» **Work to complete**:
Copy out every line of the listing below word for word, leaving out the pictures.

» **Information supplied**:
◇ ◇ ◇ ◇ ◇ ◇ ◇
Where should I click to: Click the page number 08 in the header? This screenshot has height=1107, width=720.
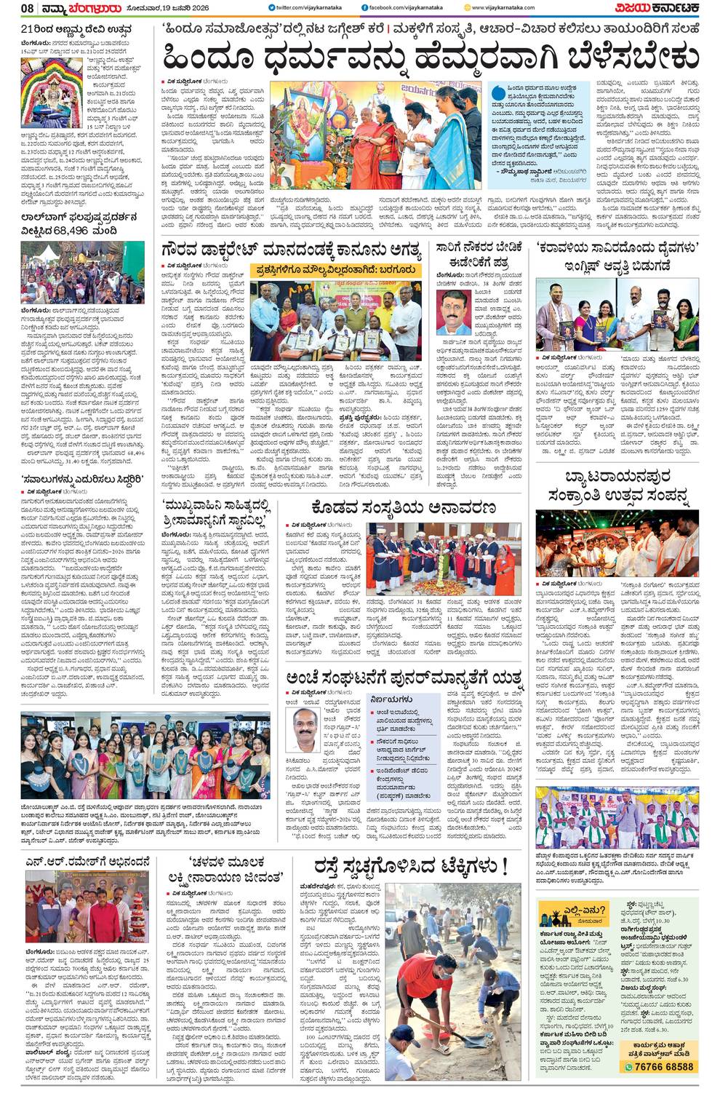tap(28, 8)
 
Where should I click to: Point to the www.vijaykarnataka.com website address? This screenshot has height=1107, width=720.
tap(503, 8)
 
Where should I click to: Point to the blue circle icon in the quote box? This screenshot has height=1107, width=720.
tap(497, 92)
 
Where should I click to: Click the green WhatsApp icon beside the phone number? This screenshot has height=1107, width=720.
tap(628, 1067)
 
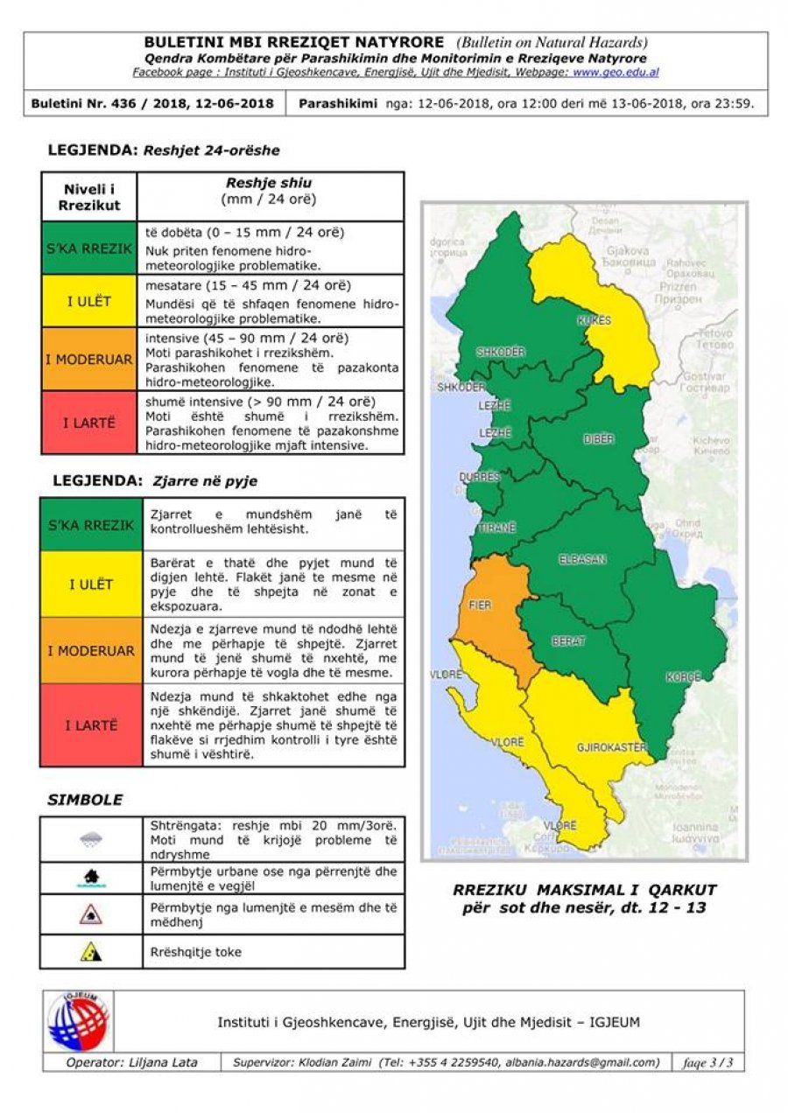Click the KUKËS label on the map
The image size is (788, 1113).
point(594,320)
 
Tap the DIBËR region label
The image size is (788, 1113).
point(599,439)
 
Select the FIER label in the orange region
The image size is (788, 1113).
point(480,605)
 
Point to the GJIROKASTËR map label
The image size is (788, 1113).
point(612,747)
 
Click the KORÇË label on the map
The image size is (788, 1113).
point(683,677)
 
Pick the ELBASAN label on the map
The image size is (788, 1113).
point(582,560)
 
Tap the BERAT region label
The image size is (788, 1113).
point(568,641)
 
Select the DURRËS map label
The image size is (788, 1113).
point(480,478)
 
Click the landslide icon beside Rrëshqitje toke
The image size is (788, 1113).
point(90,952)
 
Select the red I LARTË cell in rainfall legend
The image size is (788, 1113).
point(89,424)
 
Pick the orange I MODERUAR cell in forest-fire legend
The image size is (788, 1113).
point(91,651)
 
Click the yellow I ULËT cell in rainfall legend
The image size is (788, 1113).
point(89,302)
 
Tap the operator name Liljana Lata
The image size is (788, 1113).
point(131,1062)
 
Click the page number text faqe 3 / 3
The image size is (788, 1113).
point(707,1062)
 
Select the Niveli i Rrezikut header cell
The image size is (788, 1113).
point(89,197)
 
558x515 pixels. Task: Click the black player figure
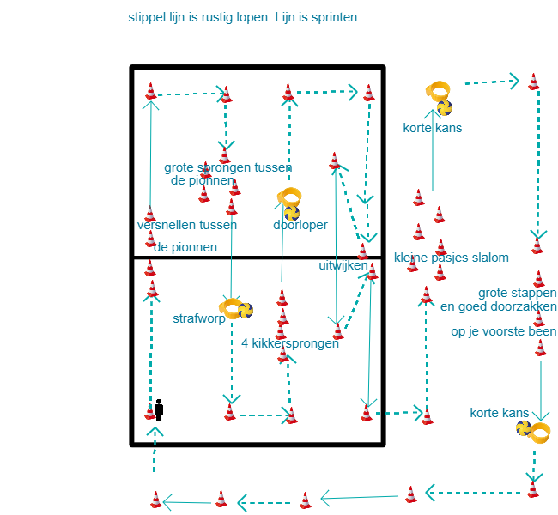point(159,409)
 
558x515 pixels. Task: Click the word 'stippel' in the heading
point(147,17)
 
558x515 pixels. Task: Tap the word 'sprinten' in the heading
point(334,17)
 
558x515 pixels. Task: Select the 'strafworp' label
point(198,318)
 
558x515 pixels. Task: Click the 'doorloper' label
point(300,225)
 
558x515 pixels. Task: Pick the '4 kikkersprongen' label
point(290,343)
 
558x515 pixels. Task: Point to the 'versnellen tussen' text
point(186,225)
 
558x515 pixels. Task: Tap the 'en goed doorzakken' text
point(498,306)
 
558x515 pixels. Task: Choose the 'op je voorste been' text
point(503,331)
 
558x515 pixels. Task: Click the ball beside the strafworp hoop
point(246,310)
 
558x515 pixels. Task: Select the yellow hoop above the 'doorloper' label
point(288,197)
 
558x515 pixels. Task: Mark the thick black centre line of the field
point(258,257)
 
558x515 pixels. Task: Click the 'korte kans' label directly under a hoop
point(432,128)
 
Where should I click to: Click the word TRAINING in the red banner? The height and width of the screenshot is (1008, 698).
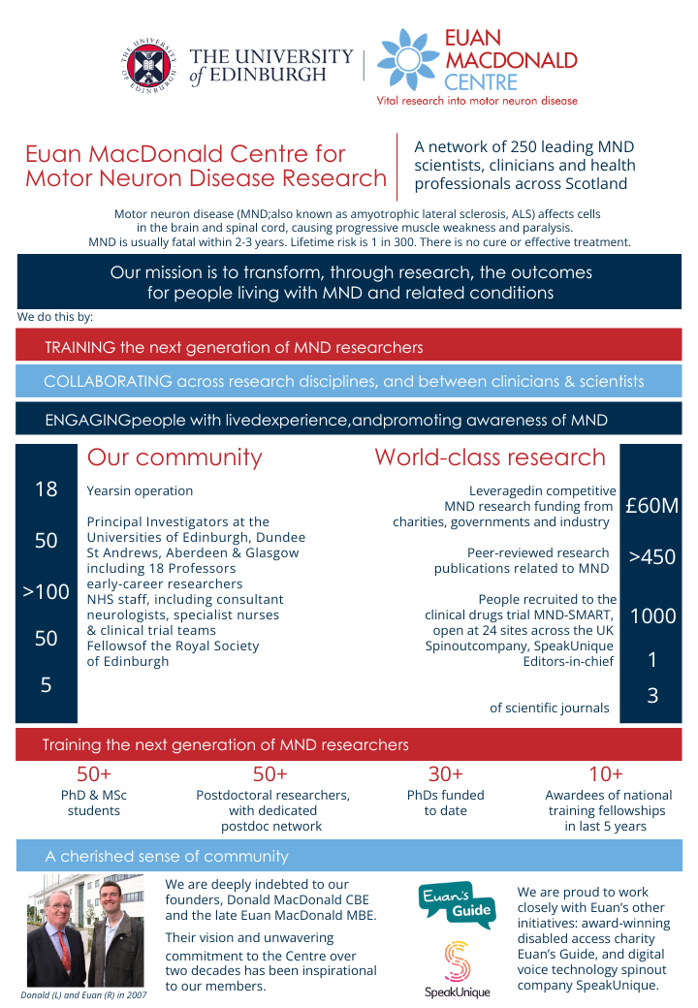[80, 347]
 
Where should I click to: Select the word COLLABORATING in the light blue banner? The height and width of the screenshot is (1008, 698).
[109, 382]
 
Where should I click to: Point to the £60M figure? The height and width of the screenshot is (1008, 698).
[651, 505]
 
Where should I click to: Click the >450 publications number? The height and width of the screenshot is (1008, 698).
[651, 557]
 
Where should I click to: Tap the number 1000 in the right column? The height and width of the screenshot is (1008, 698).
[651, 616]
◇ ◇ ◇ ◇ ◇ ◇ ◇
» **Response for this exercise**:
Where should I click to: Click the page number 08 in the header? This screenshot has height=1107, width=720.
tap(28, 8)
 
Where should I click to: Point to the www.vijaykarnataka.com website address? This screenshot has height=1107, width=720.
tap(503, 8)
 
Where should I click to: Point to the blue circle icon in the quote box? This screenshot has height=1107, width=720.
tap(497, 92)
 
Where should I click to: Click the green WhatsApp icon beside the phone number? This screenshot has height=1107, width=720.
tap(628, 1067)
 
Click the KUKËS label on the map
The image size is (788, 1113).
point(594,320)
 
Tap the DIBËR region label
The image size is (788, 1113).
point(599,439)
 
Select the FIER label in the orange region
The image size is (788, 1113).
point(480,605)
 
Point to the GJIROKASTËR map label
The image size is (788, 1113).
point(612,747)
 
Click the KORÇË label on the map
The image size is (788, 1113).
point(683,677)
 
Pick the ELBASAN label on the map
The image size is (788, 1113).
point(582,560)
 
Tap the BERAT region label
The image size is (788, 1113).
point(568,641)
 
Select the DURRËS map label
The image size is (788, 1113).
point(480,478)
 
Click the landslide icon beside Rrëshqitje toke
The image size is (788, 1113).
point(90,952)
 
Select the red I LARTË cell in rainfall legend
The image size is (788, 1113).
point(89,424)
 
Pick the orange I MODERUAR cell in forest-fire legend
The image size is (788, 1113).
point(91,651)
 
Click the yellow I ULËT cell in rainfall legend
The image size is (788, 1113).
point(89,302)
 
Tap the operator name Liljana Lata
The image size is (788, 1113).
point(131,1062)
 
Click the page number text faqe 3 / 3
The image size is (788, 1113).
point(707,1062)
 
Select the Niveli i Rrezikut header cell
The image size is (788, 1113).
point(89,197)
 
558x515 pixels. Task: Click the black player figure
point(159,409)
 
558x515 pixels. Task: Click the word 'stippel' in the heading
point(147,17)
 
558x515 pixels. Task: Tap the word 'sprinten' in the heading
point(334,17)
 
558x515 pixels. Task: Select the 'strafworp' label
point(198,318)
 
558x515 pixels. Task: Click the 'doorloper' label
point(300,225)
 
558x515 pixels. Task: Pick the '4 kikkersprongen' label
point(290,343)
 
558x515 pixels. Task: Point to the 'versnellen tussen' text
point(186,225)
 
558x515 pixels. Task: Tap the 'en goed doorzakken' text
point(498,306)
 
558x515 pixels. Task: Choose the 'op je voorste been' text
point(503,331)
 
558x515 pixels. Task: Click the ball beside the strafworp hoop
point(246,310)
 
558x515 pixels. Task: Select the yellow hoop above the 'doorloper' label
point(288,197)
 
558x515 pixels. Task: Mark the thick black centre line of the field
point(258,257)
 
558x515 pixels. Task: Click the 'korte kans' label directly under a hoop
point(432,128)
 
Where should I click to: Click the word TRAINING in the red banner? The height and width of the screenshot is (1008, 698).
[80, 347]
 
Where should I click to: Select the word COLLABORATING in the light blue banner? The height and width of the screenshot is (1008, 698).
[109, 382]
 
Where should I click to: Point to the £60M figure? The height and width of the screenshot is (1008, 698).
[651, 505]
 
Where should I click to: Click the >450 publications number? The height and width of the screenshot is (1008, 698).
[651, 557]
 
Where should I click to: Tap the number 1000 in the right column? The height and width of the screenshot is (1008, 698).
[651, 616]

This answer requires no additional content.